The yearbook is on.
That’s the message the current staff of The Seal, the College’s yearbook, is projecting this year as they put last year’s problems behind them.
“We are right on schedule,” Amanda Burd, junior communication studies major and editor-in-chief of The Seal, said.
Last year, there was some question as to whether or not the yearbook would be published due to financial issues. The Student Finance Board only funds the yearbook’s advertising costs, so printing costs must be funded from yearbook sales alone.
According to Burd, The Seal’s monetary problems were eventually resolved when the yearbook staff used some of its reserve funding and advertised to increase sales.
Burd says she expects the 2007 yearbooks to arrive on campus by the end of the month.
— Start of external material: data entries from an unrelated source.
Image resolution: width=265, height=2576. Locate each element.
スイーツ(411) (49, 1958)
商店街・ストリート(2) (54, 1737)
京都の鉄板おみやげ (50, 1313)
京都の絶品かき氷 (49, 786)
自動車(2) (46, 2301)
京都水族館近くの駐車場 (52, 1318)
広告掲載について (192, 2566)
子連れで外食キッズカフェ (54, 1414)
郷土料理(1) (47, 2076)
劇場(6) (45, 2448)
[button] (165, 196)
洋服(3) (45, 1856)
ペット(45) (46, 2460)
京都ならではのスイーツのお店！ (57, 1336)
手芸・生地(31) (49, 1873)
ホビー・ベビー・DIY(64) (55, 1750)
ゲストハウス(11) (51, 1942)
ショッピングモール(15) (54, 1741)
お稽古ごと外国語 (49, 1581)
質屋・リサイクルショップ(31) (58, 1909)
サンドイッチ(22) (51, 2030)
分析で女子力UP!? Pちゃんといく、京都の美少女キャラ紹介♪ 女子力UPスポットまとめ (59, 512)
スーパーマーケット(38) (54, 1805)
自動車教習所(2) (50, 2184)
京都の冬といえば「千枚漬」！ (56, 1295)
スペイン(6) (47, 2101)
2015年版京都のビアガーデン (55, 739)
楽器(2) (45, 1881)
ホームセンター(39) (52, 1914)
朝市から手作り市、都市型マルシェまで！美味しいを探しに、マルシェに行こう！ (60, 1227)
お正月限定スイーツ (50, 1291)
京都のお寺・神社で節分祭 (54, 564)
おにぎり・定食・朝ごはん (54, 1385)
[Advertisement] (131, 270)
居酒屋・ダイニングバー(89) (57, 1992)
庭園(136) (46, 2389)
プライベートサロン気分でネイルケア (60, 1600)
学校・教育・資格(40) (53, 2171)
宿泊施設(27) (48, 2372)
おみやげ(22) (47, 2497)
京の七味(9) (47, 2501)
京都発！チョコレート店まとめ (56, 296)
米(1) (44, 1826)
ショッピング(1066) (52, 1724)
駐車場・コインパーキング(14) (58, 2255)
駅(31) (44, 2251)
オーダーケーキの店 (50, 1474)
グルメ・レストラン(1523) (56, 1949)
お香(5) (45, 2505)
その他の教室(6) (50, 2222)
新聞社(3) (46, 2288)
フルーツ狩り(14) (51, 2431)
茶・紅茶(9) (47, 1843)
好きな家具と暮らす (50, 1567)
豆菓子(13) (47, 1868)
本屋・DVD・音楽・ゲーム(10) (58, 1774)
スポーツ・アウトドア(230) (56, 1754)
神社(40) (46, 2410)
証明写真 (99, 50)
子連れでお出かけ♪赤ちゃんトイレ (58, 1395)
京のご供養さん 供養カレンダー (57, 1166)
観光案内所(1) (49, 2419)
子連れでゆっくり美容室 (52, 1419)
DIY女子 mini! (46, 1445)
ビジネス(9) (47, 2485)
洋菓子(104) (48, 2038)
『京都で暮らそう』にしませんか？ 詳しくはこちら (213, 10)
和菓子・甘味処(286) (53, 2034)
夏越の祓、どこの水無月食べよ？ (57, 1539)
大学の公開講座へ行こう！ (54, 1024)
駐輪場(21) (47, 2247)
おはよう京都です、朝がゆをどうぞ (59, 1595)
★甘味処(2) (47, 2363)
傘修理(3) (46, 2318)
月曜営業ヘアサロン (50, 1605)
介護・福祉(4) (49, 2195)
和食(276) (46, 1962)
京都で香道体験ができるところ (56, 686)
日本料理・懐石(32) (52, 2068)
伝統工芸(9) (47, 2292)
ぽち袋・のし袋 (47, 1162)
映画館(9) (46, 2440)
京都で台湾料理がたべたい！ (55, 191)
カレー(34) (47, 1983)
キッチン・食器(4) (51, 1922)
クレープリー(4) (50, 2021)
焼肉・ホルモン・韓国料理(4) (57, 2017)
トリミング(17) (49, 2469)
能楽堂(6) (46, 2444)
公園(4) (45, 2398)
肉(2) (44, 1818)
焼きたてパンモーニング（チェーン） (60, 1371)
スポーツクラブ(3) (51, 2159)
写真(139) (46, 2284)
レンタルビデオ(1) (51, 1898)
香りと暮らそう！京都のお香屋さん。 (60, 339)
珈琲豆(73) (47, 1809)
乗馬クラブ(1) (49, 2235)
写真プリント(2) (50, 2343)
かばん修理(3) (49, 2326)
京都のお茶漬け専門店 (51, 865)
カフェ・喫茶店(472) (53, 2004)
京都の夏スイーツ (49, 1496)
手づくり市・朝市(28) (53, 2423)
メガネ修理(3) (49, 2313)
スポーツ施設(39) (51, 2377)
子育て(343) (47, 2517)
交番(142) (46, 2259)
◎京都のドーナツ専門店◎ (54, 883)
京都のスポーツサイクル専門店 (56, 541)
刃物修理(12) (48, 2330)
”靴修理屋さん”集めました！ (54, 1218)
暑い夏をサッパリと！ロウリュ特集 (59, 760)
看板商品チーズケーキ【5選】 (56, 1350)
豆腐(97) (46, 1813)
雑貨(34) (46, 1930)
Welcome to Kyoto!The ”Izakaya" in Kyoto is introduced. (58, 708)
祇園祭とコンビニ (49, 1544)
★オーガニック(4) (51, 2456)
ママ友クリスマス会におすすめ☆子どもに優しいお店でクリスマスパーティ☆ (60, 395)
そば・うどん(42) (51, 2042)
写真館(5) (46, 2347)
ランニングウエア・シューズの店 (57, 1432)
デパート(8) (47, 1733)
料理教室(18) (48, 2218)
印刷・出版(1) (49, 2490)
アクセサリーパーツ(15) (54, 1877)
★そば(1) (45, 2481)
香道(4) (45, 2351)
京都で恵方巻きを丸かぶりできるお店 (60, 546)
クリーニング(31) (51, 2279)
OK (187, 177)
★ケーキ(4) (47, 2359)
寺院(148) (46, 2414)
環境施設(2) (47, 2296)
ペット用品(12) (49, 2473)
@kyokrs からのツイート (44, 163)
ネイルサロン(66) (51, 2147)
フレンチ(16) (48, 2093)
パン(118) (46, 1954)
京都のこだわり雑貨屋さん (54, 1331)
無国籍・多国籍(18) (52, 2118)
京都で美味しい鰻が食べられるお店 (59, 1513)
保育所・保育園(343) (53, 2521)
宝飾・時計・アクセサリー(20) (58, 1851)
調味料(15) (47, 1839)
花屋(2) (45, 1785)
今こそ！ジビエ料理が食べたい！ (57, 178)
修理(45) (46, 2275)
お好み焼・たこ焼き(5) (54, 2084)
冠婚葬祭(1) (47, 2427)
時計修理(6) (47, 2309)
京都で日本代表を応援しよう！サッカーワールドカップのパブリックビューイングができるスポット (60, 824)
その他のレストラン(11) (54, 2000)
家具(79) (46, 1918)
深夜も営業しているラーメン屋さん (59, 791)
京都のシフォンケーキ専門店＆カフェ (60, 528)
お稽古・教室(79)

Burd, who was the organization’s section editor last year, said the yearbook’s staff has made changes this year to avoid the problems they ran into last year.
One of those changes is the addition of a marketing committee, which is currently comprised of about three students and may grow in the future.
According to Burd, this committee was created to allow the yearbook staff to start doing publicity for the book right away.
Last year, one of the problems the group faced was low sales numbers, which only picked up late in the year after a publicity campaign by the group. This year, Burd hopes to start getting the word out and creating interest in the books early.
“The message coming out of this is that we are moving forward with the lessons of last year,” Burd said.
Another change she noted was that the group plans to slightly reduce the number of pages in the book, though they will not sacrifice content to do so.
Burd said one of the ways they will do this is by having four or five pictures on a page where they may have only placed two last year.
“We need to be responsible with our production goals,” Burd said.
Burd added that this year The Seal is trying to work more closely with other organizations on campus to gather content for the yearbook. She said organizations who have an event coming up can e-mail The Seal at email@example.com and the yearbook will send a photographer.
Burd said the group is also accepting pictures from organizations. She said any group can send its pictures to the yearbook, though she can’t guarantee all the photos will be used in the final product.
“The more pictures we have the more ownership the students can have of this book,” Burd said.
She said the group has already started work on the 2008 yearbook. The Seal has sent photographers to events like Lollanobooza and has contacted its printing company, Jostens in Ivy Land, Pa.
Burd said she expects to see an announcement about senior pictures in about two weeks and a second announcement for “ads for grads” within the next month.
She said overall, this year comes down to learning from last year and making a yearbook that commemorates the College and the senior class’s time here.
“We’re definitely moving forward,” she said. “We’re really trying to showcase what makes (the College) special.”